Separately, Tribune Co. unsecured investors are to ask a judge to rule whether they have the right to sue real estate billionaire Sam Zell, who led a buyout of the company a year before it filed for bankruptcy in December 2008, the New York Post reported, without saying where it obtained the information.
Tribune filed for bankruptcy in December 2008, a year after a buyout led by real estate billionaire Sam Zell.
For more Bloomberg reporting about Tribune Co., click here and click here.
Quote of the Day
“To some degree, banks have been flying blind in terms of pricing this type of loan exposure,” Andrew Davison, senior vice- president for project finance at Moody’s Investors Service said yesterday, commenting on project finance loans.
Davison is the author of a report published this week on the use of debt to finance infrastructure development.
For more on loan pricing and risk of default, click here.

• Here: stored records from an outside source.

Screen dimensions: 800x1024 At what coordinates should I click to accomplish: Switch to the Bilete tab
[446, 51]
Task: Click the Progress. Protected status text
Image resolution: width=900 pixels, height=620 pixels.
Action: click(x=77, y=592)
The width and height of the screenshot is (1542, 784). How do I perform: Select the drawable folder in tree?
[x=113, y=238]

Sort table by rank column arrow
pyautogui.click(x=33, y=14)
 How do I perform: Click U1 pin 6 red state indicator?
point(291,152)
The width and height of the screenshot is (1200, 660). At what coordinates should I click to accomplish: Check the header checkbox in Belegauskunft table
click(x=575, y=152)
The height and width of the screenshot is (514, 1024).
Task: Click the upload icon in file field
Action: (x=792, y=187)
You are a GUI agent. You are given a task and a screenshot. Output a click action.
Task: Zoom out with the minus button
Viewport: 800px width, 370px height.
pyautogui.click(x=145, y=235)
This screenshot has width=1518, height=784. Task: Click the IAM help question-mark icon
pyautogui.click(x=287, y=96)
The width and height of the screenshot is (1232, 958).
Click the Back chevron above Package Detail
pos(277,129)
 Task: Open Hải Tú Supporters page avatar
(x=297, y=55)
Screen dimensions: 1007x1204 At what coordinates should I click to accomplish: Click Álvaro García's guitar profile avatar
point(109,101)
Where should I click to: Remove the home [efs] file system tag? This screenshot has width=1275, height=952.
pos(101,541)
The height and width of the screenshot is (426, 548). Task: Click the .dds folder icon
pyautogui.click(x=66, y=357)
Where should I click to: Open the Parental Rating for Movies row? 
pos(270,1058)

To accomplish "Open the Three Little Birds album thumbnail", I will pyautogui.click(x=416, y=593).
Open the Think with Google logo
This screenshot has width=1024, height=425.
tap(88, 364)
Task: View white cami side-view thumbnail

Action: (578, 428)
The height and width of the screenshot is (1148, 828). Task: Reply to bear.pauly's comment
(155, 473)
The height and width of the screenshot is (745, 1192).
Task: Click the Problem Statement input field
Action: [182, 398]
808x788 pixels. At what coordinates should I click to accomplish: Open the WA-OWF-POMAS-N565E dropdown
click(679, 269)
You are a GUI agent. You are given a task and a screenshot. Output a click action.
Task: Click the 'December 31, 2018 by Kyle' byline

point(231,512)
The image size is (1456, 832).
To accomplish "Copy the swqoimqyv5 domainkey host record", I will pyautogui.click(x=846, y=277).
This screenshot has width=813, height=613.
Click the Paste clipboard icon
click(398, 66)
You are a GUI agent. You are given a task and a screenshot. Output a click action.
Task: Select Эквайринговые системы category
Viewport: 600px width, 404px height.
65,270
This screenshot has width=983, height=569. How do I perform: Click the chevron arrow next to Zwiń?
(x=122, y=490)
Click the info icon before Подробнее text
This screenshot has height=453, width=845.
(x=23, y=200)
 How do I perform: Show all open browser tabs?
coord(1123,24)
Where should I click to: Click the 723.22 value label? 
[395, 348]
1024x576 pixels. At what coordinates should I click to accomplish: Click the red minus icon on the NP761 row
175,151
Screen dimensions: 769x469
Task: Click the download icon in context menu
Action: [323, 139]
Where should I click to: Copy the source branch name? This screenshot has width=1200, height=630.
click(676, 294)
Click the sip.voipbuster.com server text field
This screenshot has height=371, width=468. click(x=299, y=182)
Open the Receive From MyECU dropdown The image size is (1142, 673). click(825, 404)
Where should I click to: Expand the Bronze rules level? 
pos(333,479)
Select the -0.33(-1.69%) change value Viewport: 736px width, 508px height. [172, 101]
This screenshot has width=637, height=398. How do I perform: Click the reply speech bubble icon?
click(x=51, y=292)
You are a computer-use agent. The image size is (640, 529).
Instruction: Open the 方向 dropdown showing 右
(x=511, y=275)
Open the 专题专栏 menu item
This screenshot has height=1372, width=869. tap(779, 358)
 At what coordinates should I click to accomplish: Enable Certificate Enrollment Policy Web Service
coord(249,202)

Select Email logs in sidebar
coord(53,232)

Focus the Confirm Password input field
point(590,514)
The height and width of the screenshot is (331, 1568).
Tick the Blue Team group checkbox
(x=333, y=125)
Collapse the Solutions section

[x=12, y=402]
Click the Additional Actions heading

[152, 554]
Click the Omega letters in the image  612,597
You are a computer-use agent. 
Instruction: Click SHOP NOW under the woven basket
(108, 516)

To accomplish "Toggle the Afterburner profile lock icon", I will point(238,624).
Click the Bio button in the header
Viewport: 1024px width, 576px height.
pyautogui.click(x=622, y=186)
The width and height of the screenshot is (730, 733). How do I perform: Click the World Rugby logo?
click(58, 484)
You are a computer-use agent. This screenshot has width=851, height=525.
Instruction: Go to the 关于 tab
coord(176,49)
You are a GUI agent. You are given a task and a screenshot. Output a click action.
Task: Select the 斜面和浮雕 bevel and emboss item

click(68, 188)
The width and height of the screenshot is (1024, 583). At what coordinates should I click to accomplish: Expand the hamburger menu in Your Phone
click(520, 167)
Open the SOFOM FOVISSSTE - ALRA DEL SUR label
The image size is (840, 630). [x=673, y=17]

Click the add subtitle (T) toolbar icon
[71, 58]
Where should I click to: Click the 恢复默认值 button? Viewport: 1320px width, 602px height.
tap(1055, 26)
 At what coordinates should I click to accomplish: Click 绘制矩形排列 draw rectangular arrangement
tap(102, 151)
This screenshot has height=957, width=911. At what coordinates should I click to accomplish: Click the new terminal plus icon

Downgrades/Other Ratings Actions
H&R Block Placed on Credit Watch; Affiliate Downgraded
H&R Block Inc.’s ratings, including its BBB/A-2 counterparty ratings, were placed on credit watch “with negative implications” yesterday by Standard & Poor’s Ratings Services, according to a statement by the ratings company.
The rating action also applies to the counterparty credit ratings of H&R Block Inc.’s unit Block Financial LLC, S&P said in the statement.
The negative CreditWatch reflects the “heightened risk” that H&R Block Inc. may not be able to offer refund anticipation loans, or RALs, during its fiscal 2011 tax season.
Separately, H&R Financial LLC’s long-term rating was downgraded to Baa2 from Baa1 and the senior unsecured notes to Baa2 from Baa1, by Moody’s Investors Service, according to a statement yesterday by the ratings company.
The “rating outlook is negative,” Moody’s said in the statement.
The downgrade “reflects declining tax return volumes over the last two years, the risk of further market share losses in the bricks and mortar segment to digital products over the medium term,” as well as and regulatory and business risks, Moody’s said in the statement.
For more about Moody’s ratings action, click here.
Eli Lilly’s A1 rating Placed on Review by Moody’s
Eli Lilly’s A1 long-term rating was placed on review for possible downgrade by Moody’s Investors Service, according to a statement by the ratings company yesterday, adding that the “outlook is negative.”
“Approximately $6.7 billion of rated debt” is affected, according to the statement.
Moody’s affirmed Eli Lilly’s prime-1 short-term rating, reflecting its strong liquidity profile, Moody’s said in the statement.
The rating actions follow the recent Federal Drug Administration request for a new clinical trial for diabetes drug Bydureon, according to the statement. The “earliest date of U.S. approval now appears to be mid-2012,” according to Moody’s statement. The “Bydureon delay follows several other setbacks” for Eli Lilly related to “pipeline progress and patent challenges,” stated Michael Levesque, Moody’s Senior Vice President.
For more, click here.
American National Insurance and Units Downgraded by S&P
American National Insurance Co. yesterday saw its counterparty credit and financial strength ratings and those of certain operating units downgraded by Standard & Poor’s Ratings Services to A+ from AA-, according to a statement by S&P.
The units affected by the ratings action are American National Insurance Co. of Texas, American National Property & Casualty Co., and American National General Insurance, according to the statement.
“The downgrade primarily reflects the operating performance” of American National Insurance Co. group’s property and casualty business, “which has been volatile and has weakened as a result of sustained operating losses over the past few years, mainly because of significant catastrophe losses,” Standard & Poor’s credit analyst David Zuber said in the statement.